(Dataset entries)
+===+

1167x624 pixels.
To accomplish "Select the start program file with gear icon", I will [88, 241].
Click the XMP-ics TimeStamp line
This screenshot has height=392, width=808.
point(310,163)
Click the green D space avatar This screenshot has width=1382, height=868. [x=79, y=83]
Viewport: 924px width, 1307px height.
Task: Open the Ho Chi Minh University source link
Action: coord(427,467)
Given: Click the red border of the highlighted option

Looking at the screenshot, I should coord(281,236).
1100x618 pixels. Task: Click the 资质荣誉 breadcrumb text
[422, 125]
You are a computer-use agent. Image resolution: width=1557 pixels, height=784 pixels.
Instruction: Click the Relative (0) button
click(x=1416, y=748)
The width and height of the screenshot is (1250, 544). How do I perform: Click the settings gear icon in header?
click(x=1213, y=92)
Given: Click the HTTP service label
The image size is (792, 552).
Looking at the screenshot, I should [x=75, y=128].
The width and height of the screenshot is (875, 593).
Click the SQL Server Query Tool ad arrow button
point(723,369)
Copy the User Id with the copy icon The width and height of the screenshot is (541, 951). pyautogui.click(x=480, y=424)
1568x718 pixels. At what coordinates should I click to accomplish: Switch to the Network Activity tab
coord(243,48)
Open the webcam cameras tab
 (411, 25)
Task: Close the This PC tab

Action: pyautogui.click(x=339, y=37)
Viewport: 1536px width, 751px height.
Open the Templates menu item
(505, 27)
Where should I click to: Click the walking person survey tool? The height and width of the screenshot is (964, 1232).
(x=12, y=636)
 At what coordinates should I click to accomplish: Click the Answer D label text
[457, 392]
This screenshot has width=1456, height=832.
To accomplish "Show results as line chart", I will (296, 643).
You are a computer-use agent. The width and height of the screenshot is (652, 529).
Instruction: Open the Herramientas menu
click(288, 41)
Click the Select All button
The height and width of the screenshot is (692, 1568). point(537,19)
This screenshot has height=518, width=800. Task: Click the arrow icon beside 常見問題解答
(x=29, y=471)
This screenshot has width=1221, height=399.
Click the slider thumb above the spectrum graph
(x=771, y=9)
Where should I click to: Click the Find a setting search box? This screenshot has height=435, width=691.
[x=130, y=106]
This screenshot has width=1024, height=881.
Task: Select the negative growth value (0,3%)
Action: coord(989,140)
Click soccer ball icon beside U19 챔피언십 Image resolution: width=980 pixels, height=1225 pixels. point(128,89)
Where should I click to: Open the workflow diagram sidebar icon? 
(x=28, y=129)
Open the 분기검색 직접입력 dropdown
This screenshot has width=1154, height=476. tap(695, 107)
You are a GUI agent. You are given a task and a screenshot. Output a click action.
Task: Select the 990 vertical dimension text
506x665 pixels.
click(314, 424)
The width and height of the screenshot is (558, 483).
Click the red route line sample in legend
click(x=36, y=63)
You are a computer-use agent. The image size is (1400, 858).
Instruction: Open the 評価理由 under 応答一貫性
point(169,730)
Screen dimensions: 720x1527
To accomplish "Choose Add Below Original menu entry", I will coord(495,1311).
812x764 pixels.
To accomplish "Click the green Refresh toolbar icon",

+===+

Exercise description: Once you have read through the entries, say how many of their lines include the string "resolution" and give nothing but that number.

Completed exercise: 2